WASHINGTON (AP) _ Savings and loan bailout officials hope to speed the sale of distressed real estate and sour loans by mixing them with more attractive assets in multimillion-dollar packages.

A Bush administration board overseeing the bailout approved the new sales technique on a trial basis Monday. The Resolution Trust Corp. Oversight Board, headed by Treasury Secretary Nicholas F. Brady, authorized bulk sales totaling $2 billion.

The agency overseen by the board will put together portfolios of similar assets such as commercial loans, commercial real estate, apartment properties or apartment loans. The packages will include both good and problem assets.

Ed Kane, Ohio State University business professor and thrift expert, said $2 billion is a small amount compared with the huge volume of assets that need to be sold, but he praised the bulk sales concept.

″I think the important thing is to get these things out of the hands of the government, which is run for bureaucratic purposes, and put them into the hands of private people who can make decisions for entrepreneurial reasons. That will be best for the taxpayers in the long run,″ Kane said.

Bulk sales have been criticized by others, who label it a fire sale that could depress asset values by flooding the market.

However, Kane said, ″When you have the financial equivalent of a fire, a fire sale is the first thing you do.″

Selling properties one by one is ″terribly inefficient,″ he said.

In its first 11 months, the RTC has taken over about 460 failed S&Ls, selling or closing about 210 of them. But in S&L sales so far, the agency has been stuck with about half of the institutions’ assets, usually the delinquent loans and repossessed real estate.

The oversight board is permitting the bailout agency to lend portfolio buyers up to 85 percent of the purchase price for up to five years.

″Ideally we’d like it to be shorter term ... but we wanted to give (the agency) the flexibility,″ said Felisa Neuringer, an oversight board spokeswoman.

After the trust corporation completes $2 billion in sales, the oversight board will evaluate the program’s success and consider extending it.
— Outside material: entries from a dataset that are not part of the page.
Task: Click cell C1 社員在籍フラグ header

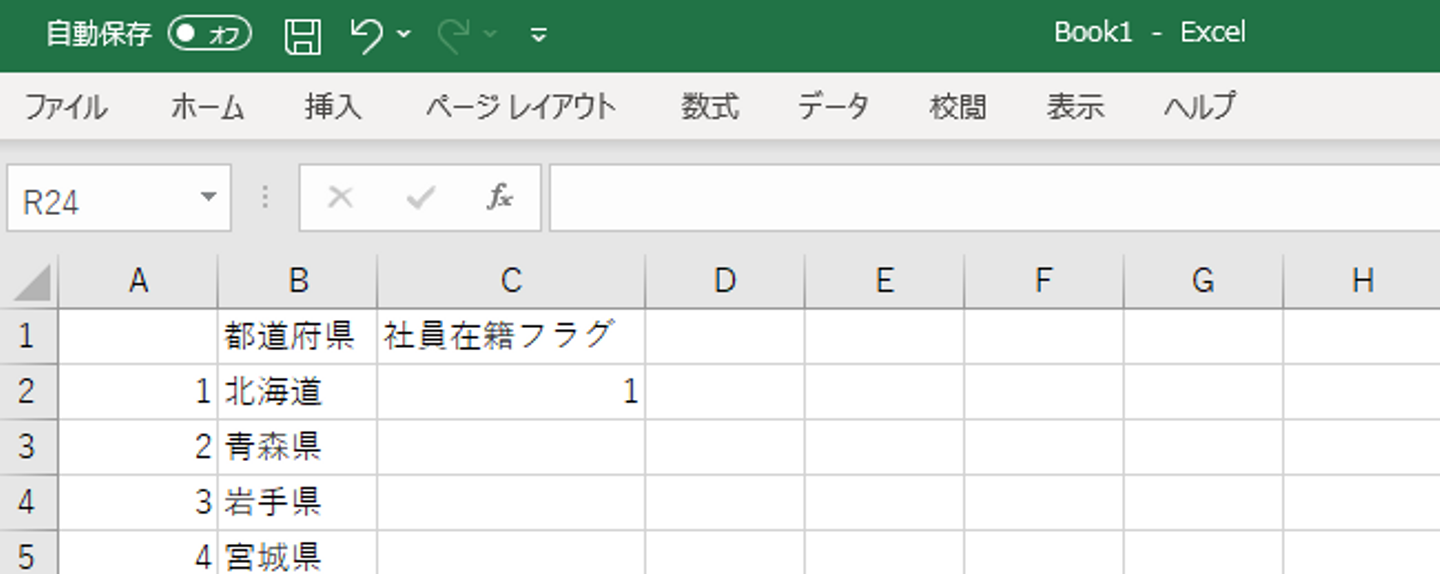Action: pos(511,336)
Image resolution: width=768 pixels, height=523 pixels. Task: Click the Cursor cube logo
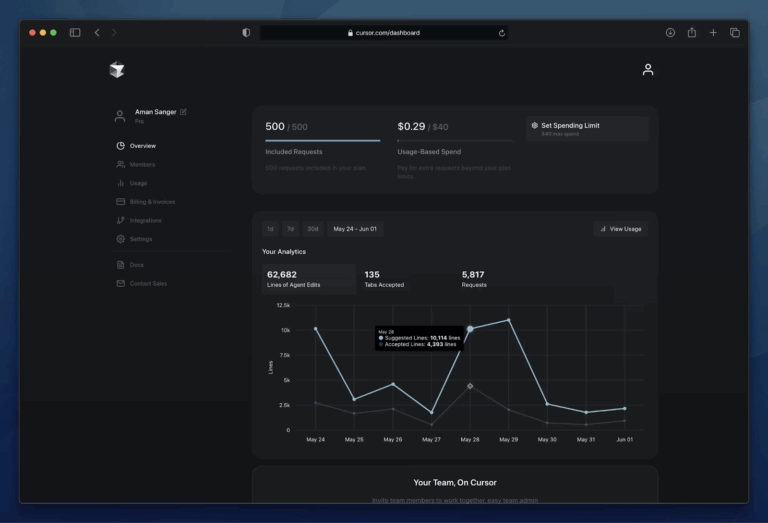118,69
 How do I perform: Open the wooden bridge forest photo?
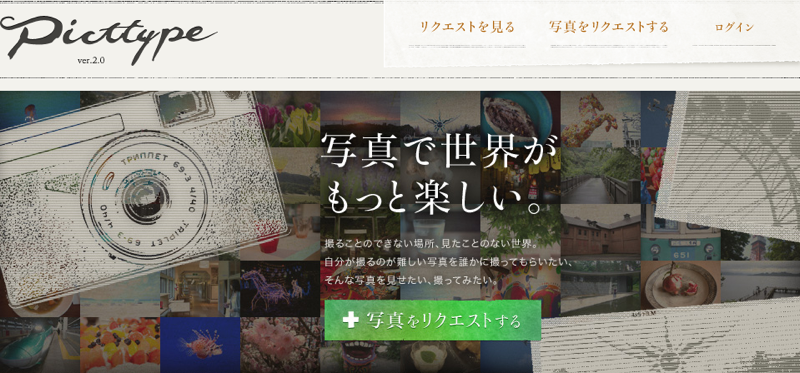[x=601, y=176]
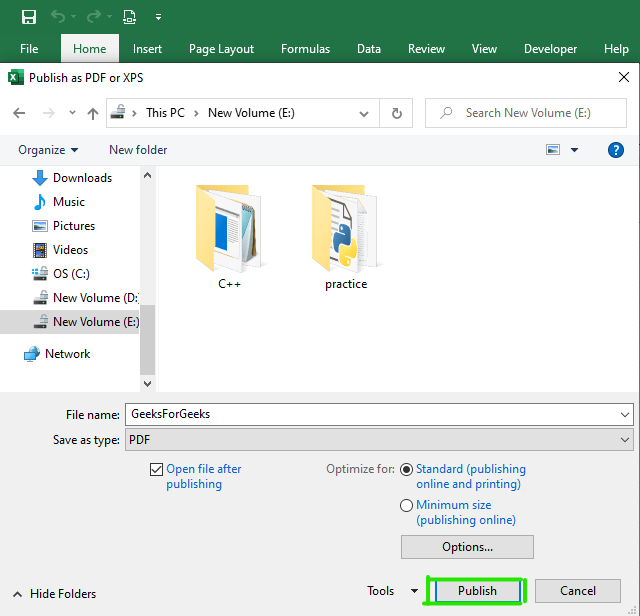Image resolution: width=640 pixels, height=616 pixels.
Task: Refresh the current folder location
Action: click(397, 113)
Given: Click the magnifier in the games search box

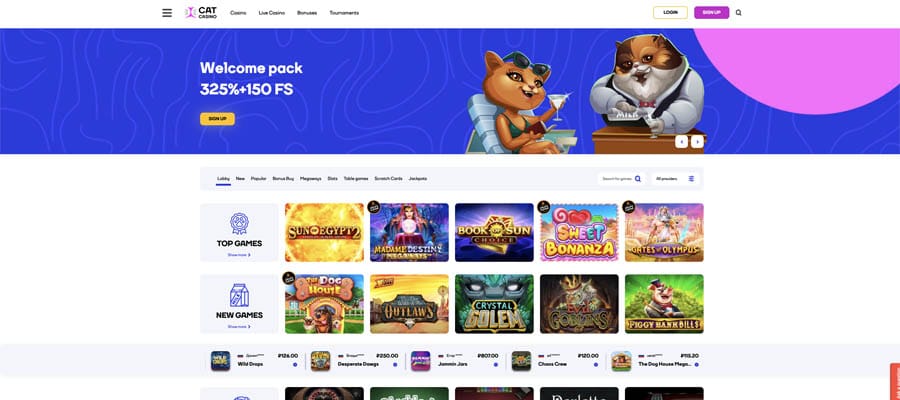Looking at the screenshot, I should pos(638,179).
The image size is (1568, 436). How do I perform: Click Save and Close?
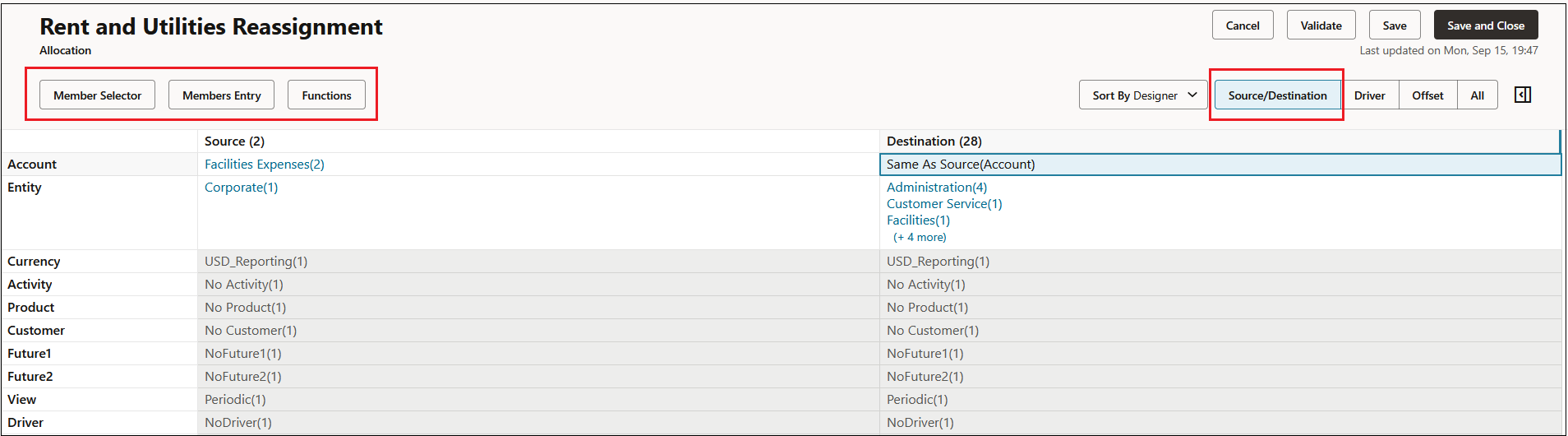[x=1486, y=26]
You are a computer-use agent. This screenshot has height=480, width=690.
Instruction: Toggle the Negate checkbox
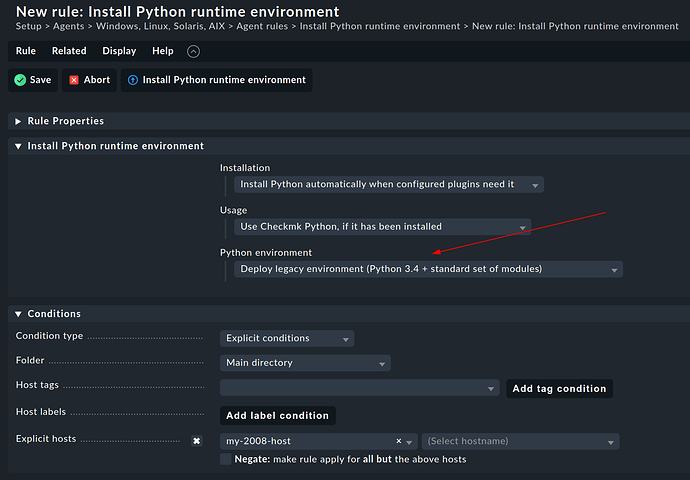tap(226, 459)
On a related matter, the oversight board authorized the trust corporation to give some properties away to local governments and non-pofit agencies for use as day care centers, housing for the homeless or other public purposes.

Properties will be eligible for the program if the agency determines that the cost of holding and selling them exceeds their value.

Another part of the S&L bureaucracy, the Federal Housing Finance Board, announced approval of a $669 million housing program for low-income people.

The program, required by last year’s S&L bailout bill, is financed by the 12 regional Federal Home Loan Banks, which in turn are owned by the S&L industry.

The finance board, headed by Housing Secretary Jack Kemp, is spending $47.2 million from the home loan banks in combination with private and foundation funds and other government grants and loans.

The money will pay for 193 projects providing 13,706 housing units in 37 states. Much of it will be used to offer low-interest mortgage loans to low- income homebuyers through thrifts and banks.

Fred Webber, president of the U.S. League of Savings Institutions, the industry’s largest trade group, noted that the program would not exist without the industry-owned home loan banks.

It ″demonstrates that this nation needs a separate, healthy savings institution business to meet the need for decent, affordable housing,″ he said.